Copy the material word for word, starting at the line that contains "You are a computer-use" and ending at the end of the material. Leave the pictures out of your copy.

Entries pointing to spots in documents and screenshots:
────

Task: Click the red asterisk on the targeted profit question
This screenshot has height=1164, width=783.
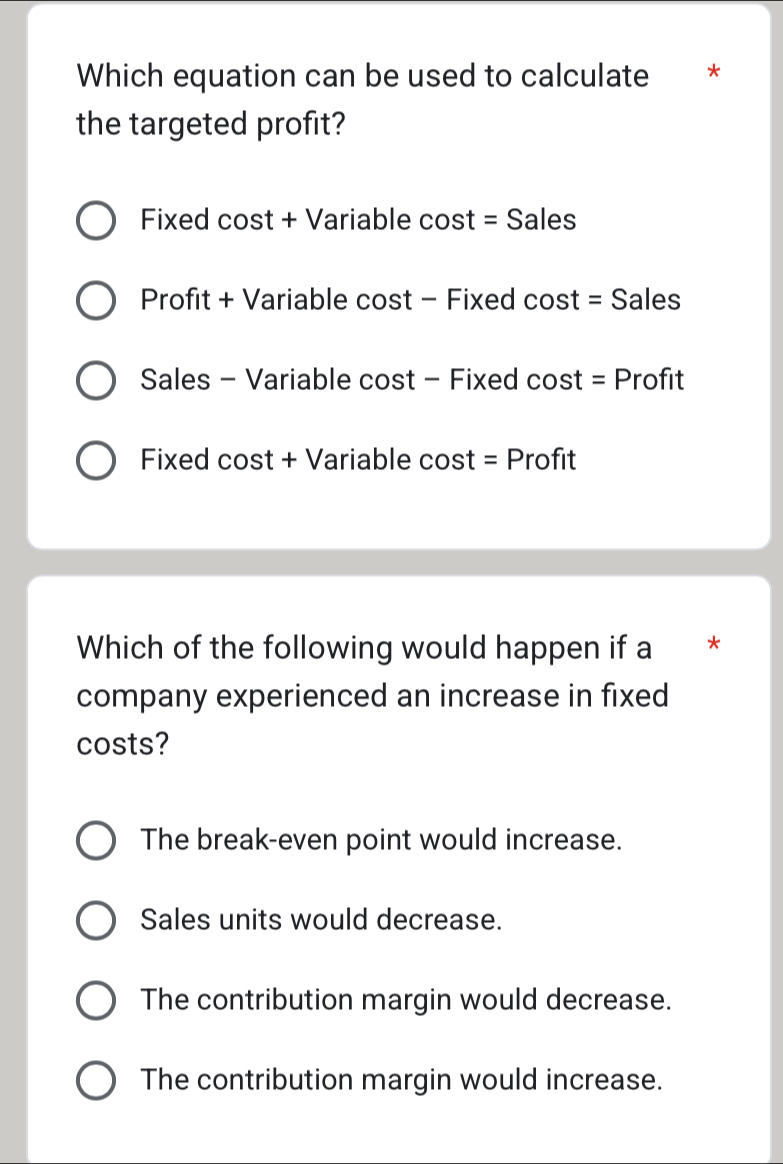Action: point(712,73)
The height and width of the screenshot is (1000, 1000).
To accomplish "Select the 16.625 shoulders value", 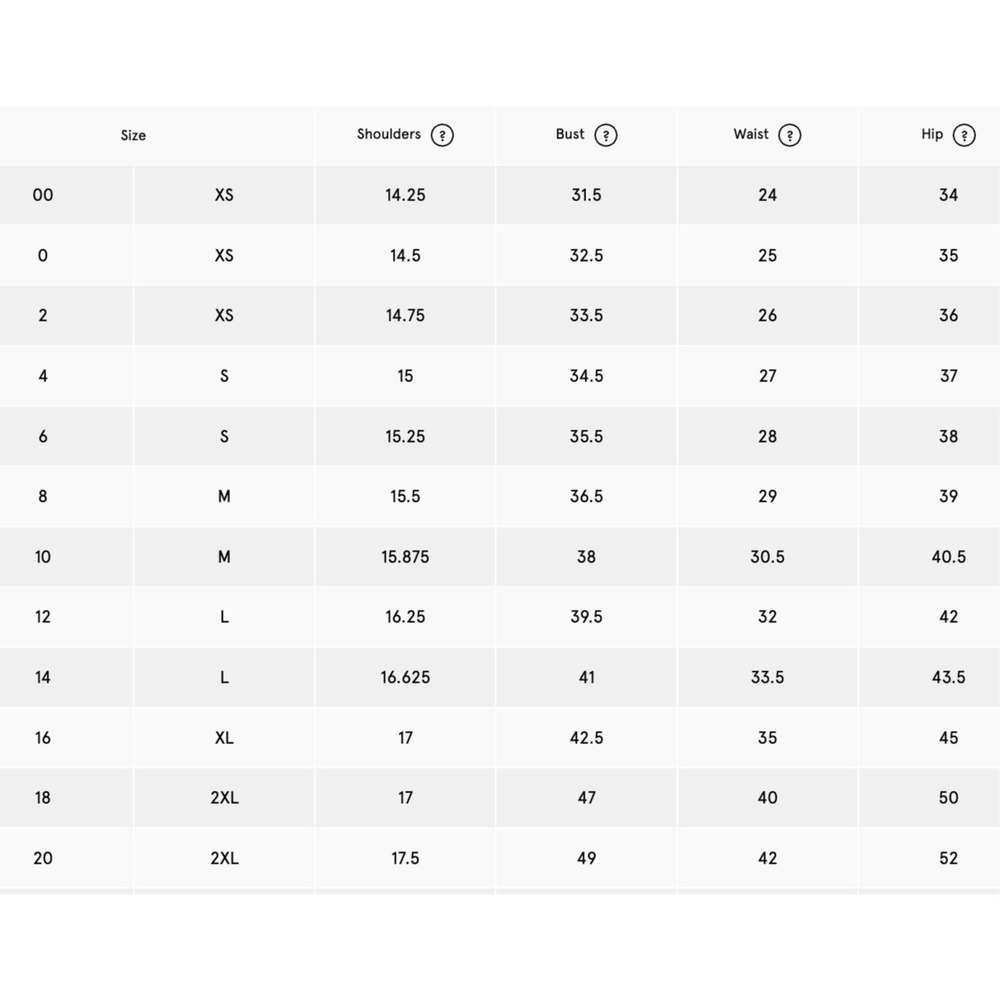I will point(405,677).
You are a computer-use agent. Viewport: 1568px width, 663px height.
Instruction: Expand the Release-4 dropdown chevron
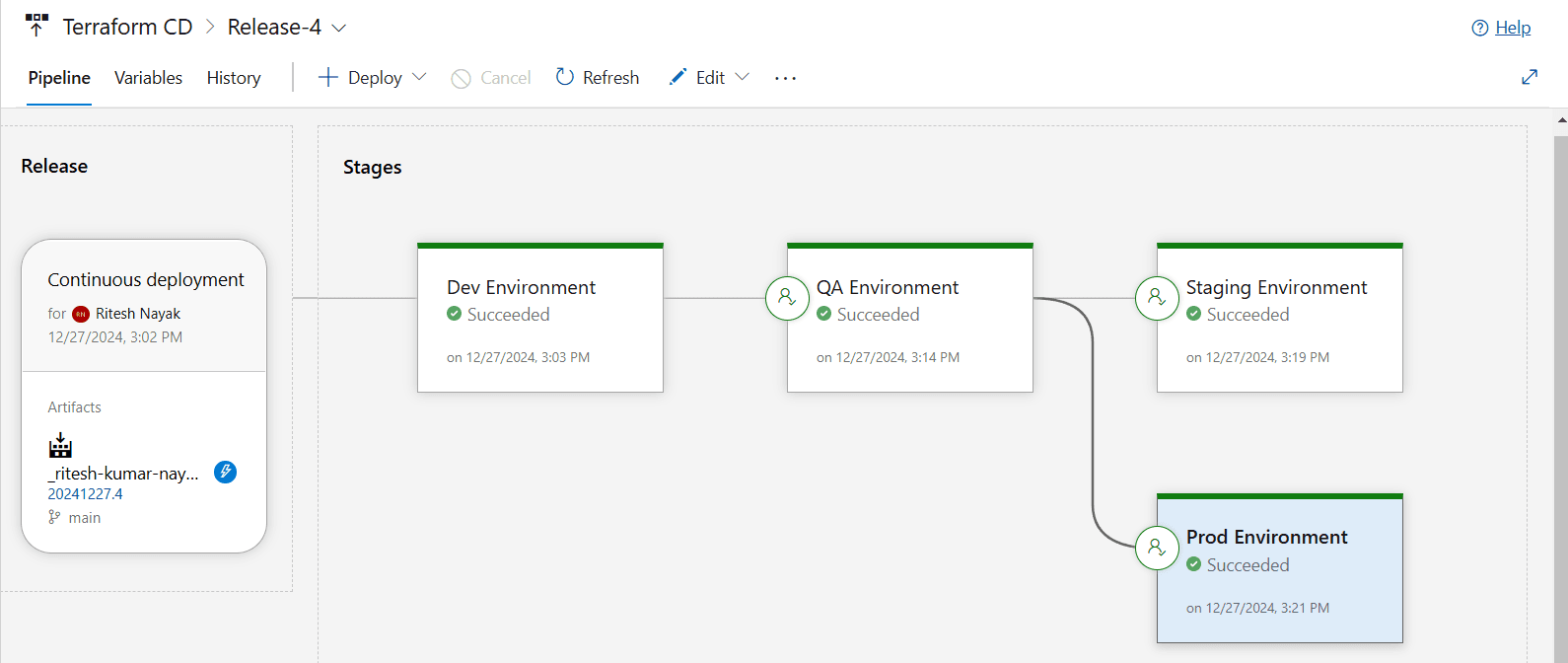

────

RESPONSE:
You are a computer-use agent. Viewport: 1568px width, 663px height.
Instruction: Expand the Release-4 dropdown chevron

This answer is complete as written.